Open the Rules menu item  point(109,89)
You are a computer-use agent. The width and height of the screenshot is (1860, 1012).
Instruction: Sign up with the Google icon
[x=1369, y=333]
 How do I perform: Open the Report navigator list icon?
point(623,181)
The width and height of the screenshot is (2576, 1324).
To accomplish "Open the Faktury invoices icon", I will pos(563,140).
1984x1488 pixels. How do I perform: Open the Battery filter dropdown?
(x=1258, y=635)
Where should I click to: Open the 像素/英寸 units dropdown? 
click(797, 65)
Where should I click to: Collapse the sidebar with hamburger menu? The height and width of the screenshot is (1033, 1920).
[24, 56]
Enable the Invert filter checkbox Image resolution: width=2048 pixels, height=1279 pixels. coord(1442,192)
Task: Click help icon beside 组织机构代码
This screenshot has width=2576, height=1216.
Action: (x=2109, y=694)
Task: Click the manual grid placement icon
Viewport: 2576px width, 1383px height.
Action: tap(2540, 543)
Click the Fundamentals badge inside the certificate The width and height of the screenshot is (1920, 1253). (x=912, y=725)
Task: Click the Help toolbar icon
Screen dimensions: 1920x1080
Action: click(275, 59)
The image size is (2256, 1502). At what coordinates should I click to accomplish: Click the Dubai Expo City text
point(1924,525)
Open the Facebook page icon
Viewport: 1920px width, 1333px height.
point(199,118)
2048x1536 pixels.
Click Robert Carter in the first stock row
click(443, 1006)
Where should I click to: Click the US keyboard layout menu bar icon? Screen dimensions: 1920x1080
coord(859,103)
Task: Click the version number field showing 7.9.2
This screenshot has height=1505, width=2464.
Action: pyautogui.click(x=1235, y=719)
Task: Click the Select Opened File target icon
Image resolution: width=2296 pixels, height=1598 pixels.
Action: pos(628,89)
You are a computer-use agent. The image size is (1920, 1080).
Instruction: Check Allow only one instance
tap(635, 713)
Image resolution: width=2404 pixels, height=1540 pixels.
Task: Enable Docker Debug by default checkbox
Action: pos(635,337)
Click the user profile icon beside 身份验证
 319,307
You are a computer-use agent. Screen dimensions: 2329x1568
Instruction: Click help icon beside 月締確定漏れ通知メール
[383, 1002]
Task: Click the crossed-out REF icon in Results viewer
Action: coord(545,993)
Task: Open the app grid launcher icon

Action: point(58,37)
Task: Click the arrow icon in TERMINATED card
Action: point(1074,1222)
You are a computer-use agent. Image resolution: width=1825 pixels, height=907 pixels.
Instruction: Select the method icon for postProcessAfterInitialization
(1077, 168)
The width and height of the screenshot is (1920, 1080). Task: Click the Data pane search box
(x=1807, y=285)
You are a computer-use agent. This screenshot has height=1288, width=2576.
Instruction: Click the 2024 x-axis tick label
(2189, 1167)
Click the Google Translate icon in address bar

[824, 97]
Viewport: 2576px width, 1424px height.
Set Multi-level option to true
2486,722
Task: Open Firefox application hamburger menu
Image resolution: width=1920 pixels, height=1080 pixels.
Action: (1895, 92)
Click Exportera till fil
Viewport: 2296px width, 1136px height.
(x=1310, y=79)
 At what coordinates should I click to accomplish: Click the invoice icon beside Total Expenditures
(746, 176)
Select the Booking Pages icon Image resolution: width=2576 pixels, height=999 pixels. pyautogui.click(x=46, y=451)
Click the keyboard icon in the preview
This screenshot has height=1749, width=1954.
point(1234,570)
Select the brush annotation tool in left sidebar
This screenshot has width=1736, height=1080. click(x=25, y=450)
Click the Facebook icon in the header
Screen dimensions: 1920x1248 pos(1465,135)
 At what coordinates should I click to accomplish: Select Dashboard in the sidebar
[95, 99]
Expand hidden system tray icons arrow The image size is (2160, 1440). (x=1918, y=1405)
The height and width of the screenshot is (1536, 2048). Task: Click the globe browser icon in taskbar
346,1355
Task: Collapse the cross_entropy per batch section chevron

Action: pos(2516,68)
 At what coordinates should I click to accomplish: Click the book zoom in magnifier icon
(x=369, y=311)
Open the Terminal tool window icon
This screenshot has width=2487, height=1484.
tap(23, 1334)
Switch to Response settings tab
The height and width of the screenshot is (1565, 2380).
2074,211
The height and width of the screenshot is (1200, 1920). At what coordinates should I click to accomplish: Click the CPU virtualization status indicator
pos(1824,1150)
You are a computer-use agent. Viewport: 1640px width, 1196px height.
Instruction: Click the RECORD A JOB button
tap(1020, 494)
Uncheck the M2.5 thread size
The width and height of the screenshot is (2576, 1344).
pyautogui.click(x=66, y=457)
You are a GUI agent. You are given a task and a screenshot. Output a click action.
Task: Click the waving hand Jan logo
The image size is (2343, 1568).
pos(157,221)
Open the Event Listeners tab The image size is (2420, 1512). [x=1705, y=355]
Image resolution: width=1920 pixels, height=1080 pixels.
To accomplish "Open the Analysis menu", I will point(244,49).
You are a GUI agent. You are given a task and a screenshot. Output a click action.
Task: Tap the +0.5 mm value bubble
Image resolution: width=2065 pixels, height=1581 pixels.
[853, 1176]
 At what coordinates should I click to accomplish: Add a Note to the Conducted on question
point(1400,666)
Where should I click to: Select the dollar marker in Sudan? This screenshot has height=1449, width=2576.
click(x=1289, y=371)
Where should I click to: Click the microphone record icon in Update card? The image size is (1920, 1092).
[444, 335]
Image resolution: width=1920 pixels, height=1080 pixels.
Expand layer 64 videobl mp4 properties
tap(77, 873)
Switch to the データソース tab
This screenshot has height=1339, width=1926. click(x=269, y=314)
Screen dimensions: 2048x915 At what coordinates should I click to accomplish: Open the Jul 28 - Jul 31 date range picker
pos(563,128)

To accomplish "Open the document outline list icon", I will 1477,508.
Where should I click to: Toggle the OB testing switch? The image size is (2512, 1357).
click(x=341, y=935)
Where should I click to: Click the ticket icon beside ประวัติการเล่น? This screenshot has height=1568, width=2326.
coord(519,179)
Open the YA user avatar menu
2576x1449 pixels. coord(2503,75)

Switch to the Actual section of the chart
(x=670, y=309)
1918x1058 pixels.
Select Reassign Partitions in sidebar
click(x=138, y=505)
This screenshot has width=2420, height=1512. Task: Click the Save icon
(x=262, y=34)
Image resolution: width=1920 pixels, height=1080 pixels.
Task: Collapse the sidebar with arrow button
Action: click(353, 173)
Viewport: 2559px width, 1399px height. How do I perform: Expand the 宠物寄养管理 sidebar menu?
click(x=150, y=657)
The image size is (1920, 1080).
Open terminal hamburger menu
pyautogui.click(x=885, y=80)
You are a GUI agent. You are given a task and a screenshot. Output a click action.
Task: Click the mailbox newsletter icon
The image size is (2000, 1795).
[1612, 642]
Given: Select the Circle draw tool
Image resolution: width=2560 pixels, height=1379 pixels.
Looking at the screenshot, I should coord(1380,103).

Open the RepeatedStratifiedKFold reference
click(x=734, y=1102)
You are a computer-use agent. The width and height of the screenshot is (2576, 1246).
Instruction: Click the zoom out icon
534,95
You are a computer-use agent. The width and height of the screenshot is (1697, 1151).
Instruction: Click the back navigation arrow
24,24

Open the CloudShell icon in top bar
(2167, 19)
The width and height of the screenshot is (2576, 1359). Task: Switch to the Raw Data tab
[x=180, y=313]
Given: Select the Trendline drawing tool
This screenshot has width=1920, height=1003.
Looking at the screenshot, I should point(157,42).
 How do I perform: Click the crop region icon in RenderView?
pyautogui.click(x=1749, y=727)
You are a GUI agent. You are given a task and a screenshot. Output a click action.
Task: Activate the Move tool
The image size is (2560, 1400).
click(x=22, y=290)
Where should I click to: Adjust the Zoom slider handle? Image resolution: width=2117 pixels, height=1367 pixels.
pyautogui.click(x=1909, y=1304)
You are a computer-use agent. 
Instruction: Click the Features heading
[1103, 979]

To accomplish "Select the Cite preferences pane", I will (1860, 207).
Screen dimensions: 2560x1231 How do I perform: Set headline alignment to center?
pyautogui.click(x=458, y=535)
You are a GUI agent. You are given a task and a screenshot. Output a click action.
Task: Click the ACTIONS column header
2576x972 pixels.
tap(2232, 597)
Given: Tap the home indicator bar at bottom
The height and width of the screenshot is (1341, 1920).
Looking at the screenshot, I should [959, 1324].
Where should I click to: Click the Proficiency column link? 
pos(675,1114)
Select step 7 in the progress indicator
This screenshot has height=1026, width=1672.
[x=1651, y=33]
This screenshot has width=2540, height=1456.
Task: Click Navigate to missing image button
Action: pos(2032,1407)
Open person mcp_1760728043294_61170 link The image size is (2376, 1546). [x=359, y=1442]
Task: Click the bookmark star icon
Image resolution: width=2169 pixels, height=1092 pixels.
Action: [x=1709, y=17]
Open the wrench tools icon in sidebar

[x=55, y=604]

• WHAT THIS TASK INVOLVES: Reproduce exactly, and with no other material, the lines between those holding "Where should I click to: Adjust" and "Select step 7 in the progress indicator", inclusive.

• YOUR RESPONSE:
Where should I click to: Adjust the Zoom slider handle? Image resolution: width=2117 pixels, height=1367 pixels.
pyautogui.click(x=1909, y=1304)
You are a computer-use agent. 
Instruction: Click the Features heading
[1103, 979]

To accomplish "Select the Cite preferences pane", I will (1860, 207).
Screen dimensions: 2560x1231 How do I perform: Set headline alignment to center?
pyautogui.click(x=458, y=535)
You are a GUI agent. You are given a task and a screenshot. Output a click action.
Task: Click the ACTIONS column header
2576x972 pixels.
tap(2232, 597)
Given: Tap the home indicator bar at bottom
The height and width of the screenshot is (1341, 1920).
Looking at the screenshot, I should [959, 1324].
Where should I click to: Click the Proficiency column link? 
pos(675,1114)
Select step 7 in the progress indicator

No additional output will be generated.